Exercise ->
The reply should hold only the lines below beginning at the one with "Given: Click the Appearance paintbrush icon" and ending at the one with "Task: Share the main post", copied exactly, with every picture left out.

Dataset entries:
* * * * * * * * *

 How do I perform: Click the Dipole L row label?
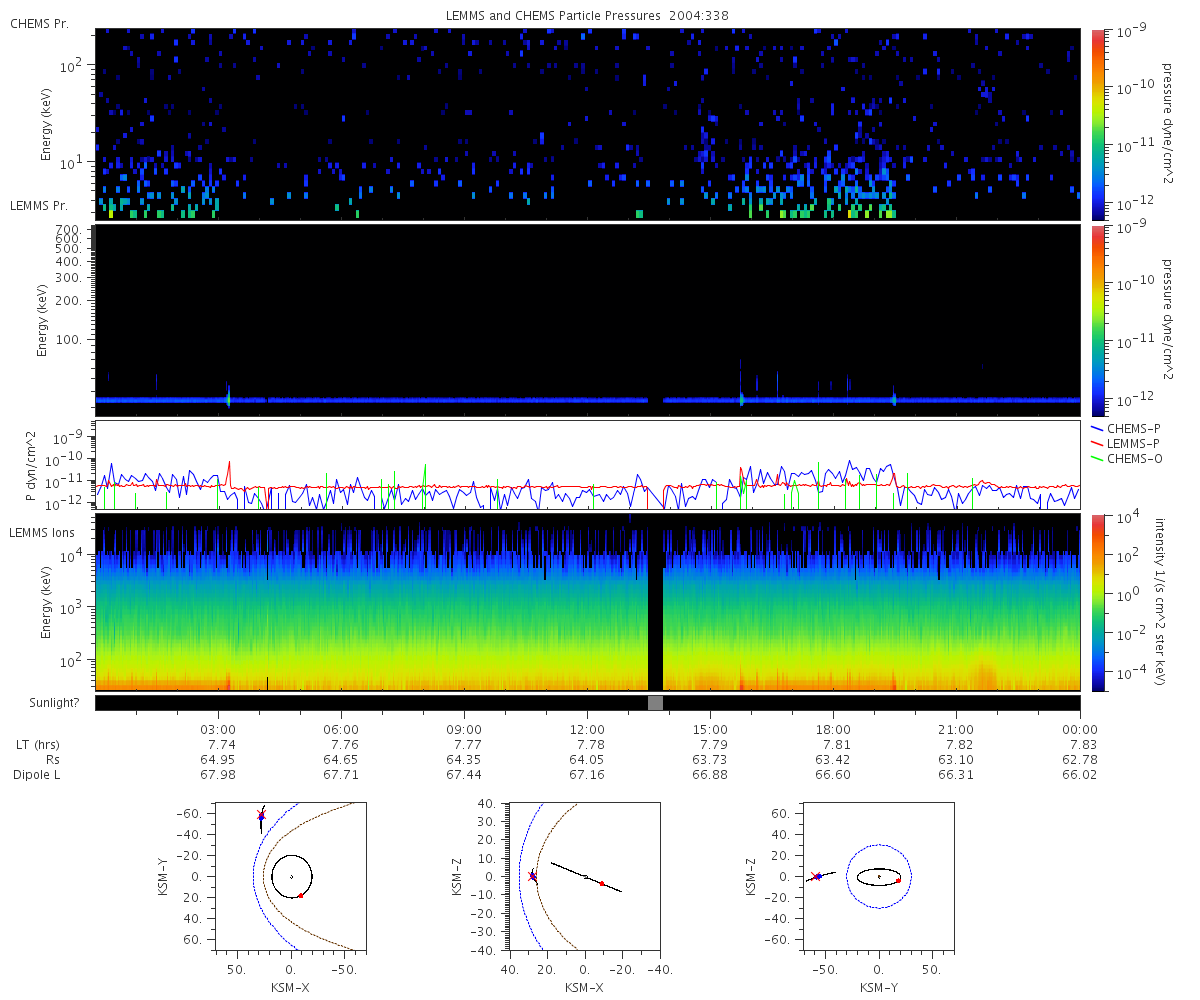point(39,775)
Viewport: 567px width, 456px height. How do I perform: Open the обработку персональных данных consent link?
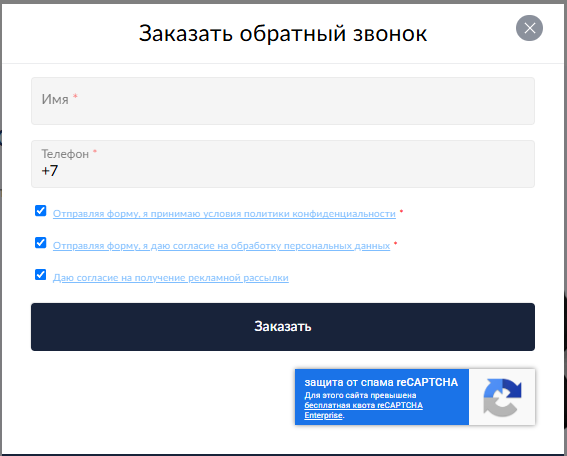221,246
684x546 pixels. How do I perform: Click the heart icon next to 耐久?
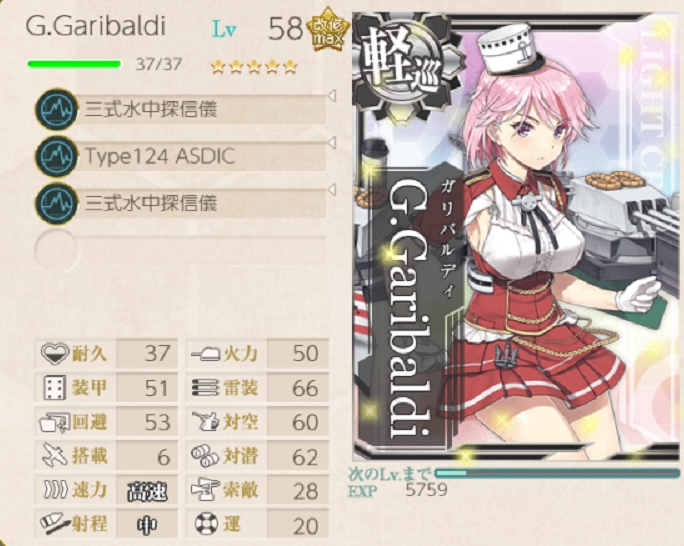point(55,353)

* * * * * * * * *

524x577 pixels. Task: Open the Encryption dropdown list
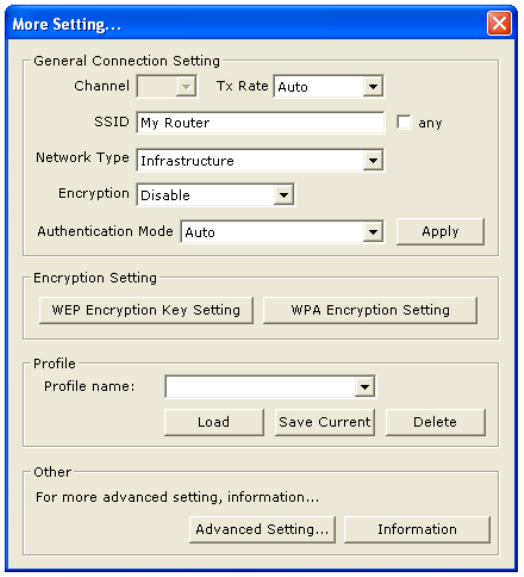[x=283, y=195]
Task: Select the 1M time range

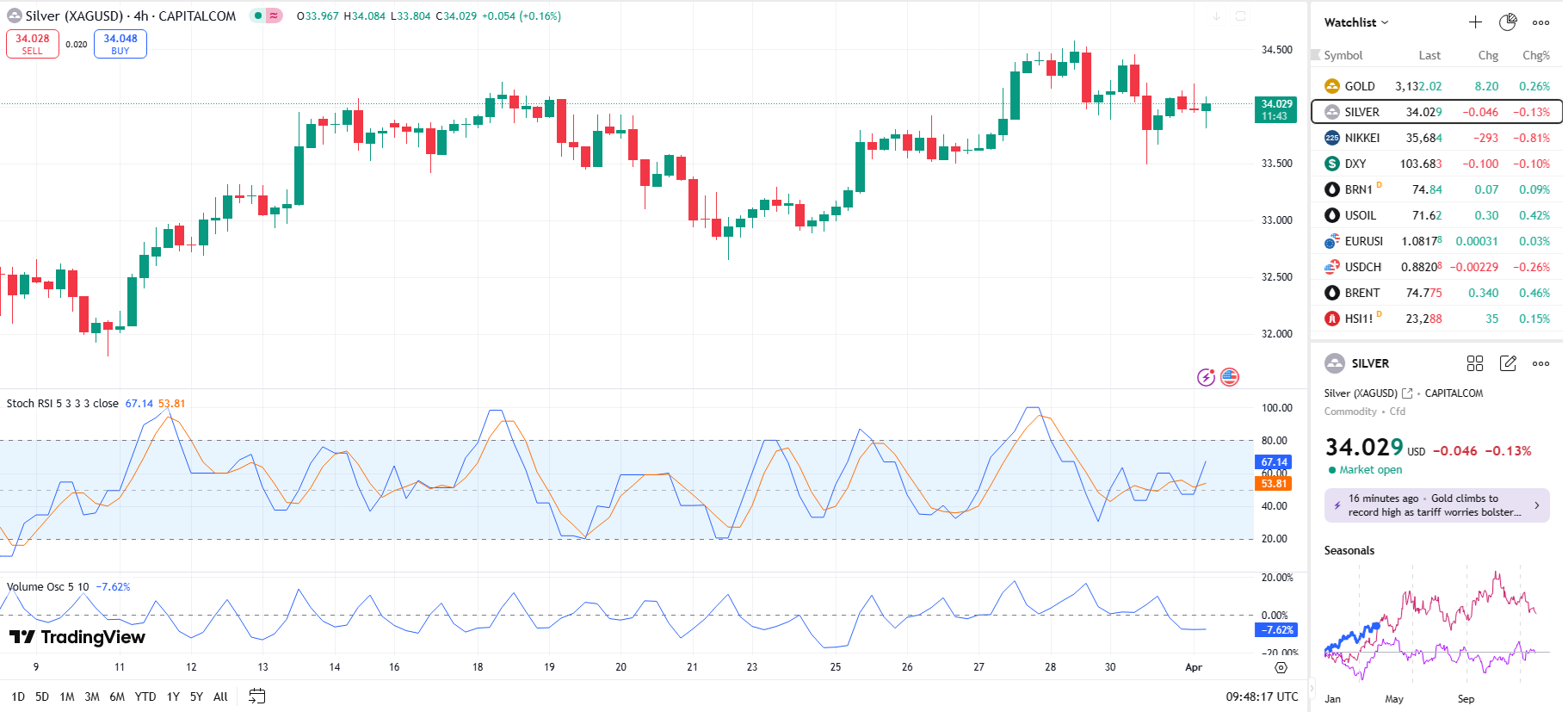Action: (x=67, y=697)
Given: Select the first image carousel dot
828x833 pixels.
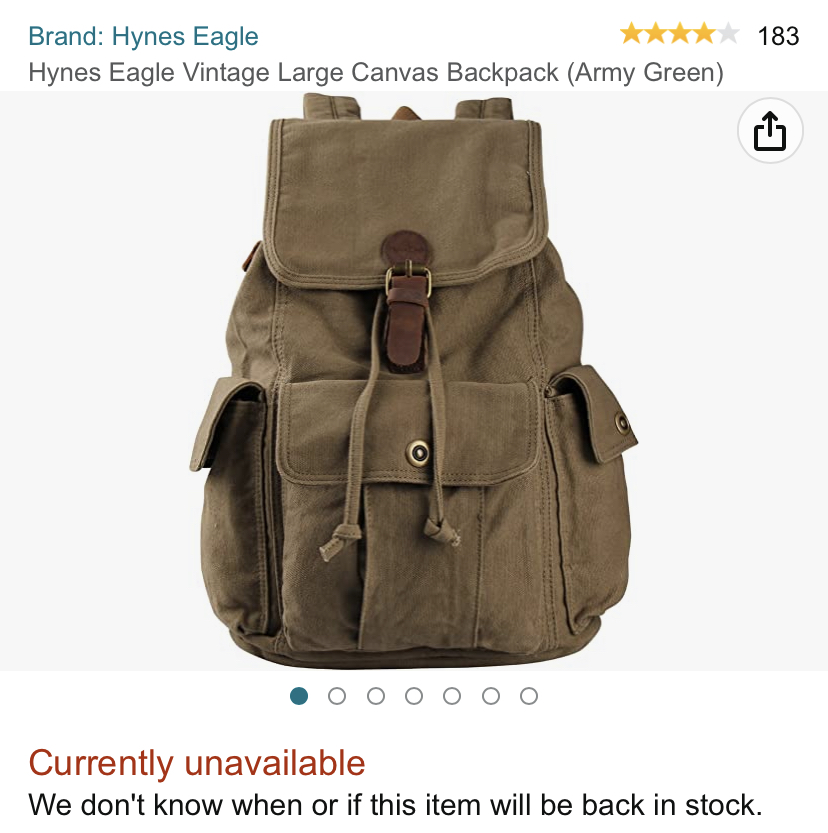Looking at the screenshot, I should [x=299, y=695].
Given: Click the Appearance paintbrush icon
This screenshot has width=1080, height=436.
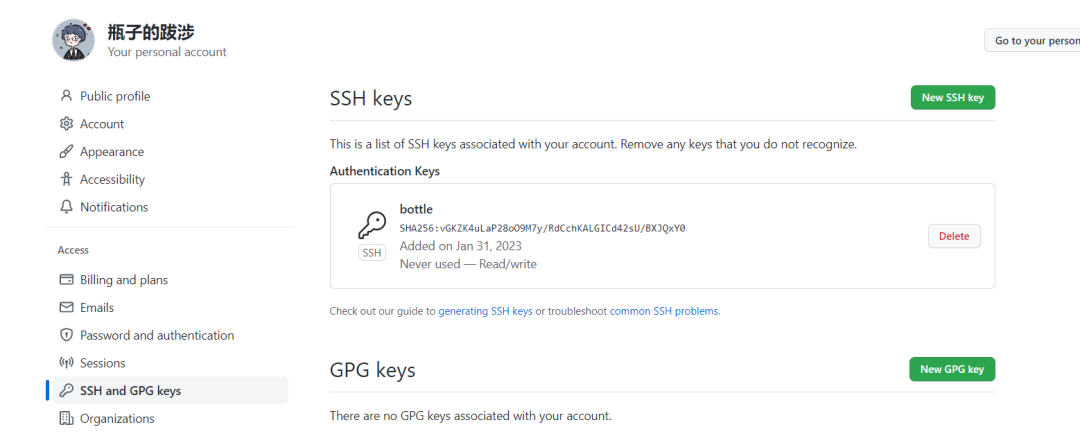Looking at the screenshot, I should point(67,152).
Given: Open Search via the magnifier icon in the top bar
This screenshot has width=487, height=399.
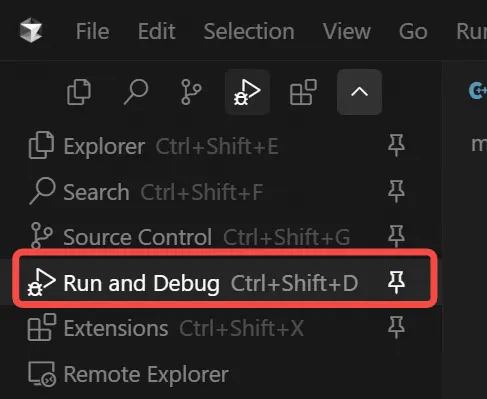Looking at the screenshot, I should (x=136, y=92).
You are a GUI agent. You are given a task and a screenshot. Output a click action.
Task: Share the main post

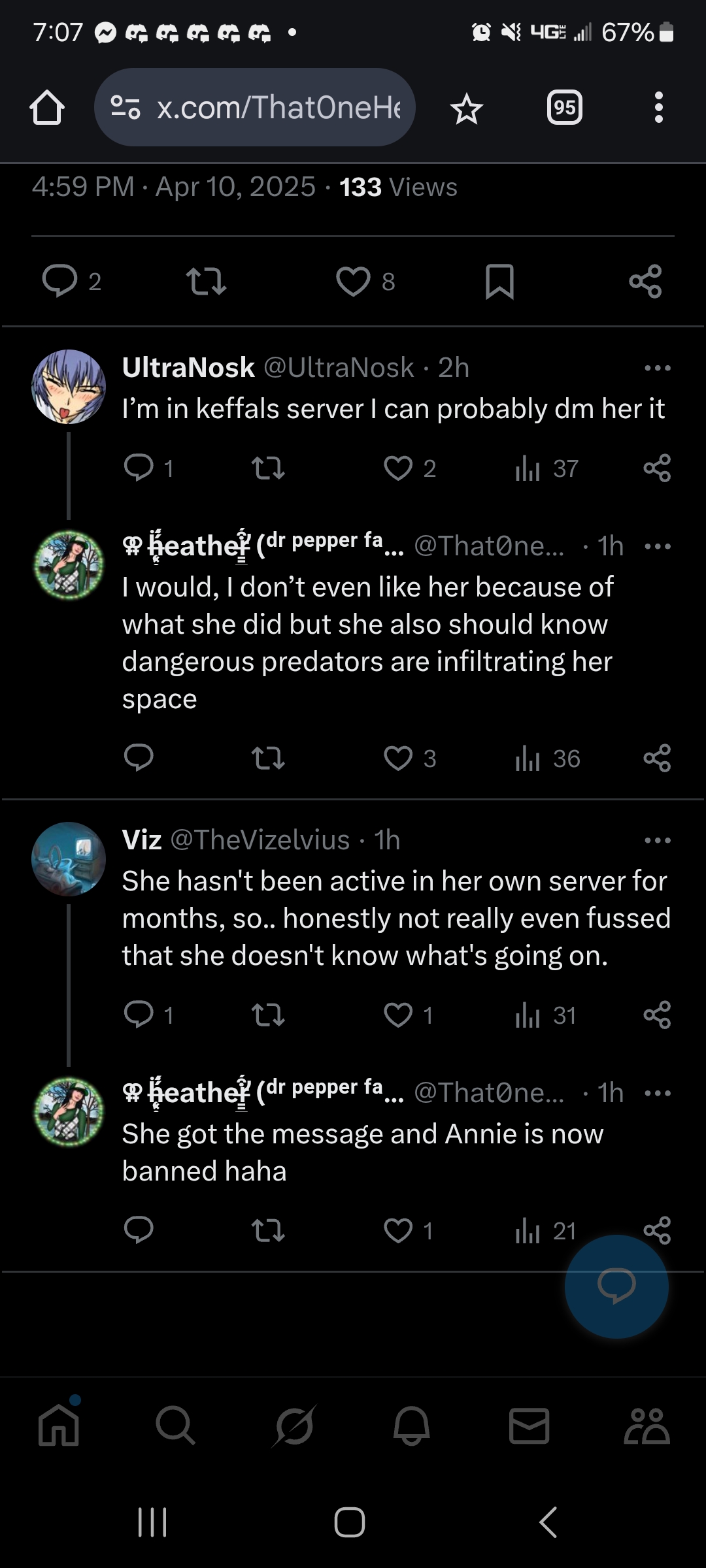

* * * * * * * * *

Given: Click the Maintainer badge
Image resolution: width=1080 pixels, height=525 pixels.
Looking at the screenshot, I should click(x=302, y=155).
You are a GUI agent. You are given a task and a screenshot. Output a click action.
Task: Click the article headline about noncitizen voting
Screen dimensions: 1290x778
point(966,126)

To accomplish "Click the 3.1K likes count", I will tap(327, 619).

* * * * * * * * *

Task response ->
Given: Click the Appearance paintbrush icon
This screenshot has width=1080, height=436.
Looking at the screenshot, I should point(67,152).
Given: Open Search via the magnifier icon in the top bar
This screenshot has width=487, height=399.
Looking at the screenshot, I should (x=136, y=92).
You are a GUI agent. You are given a task and a screenshot. Output a click action.
Task: Share the main post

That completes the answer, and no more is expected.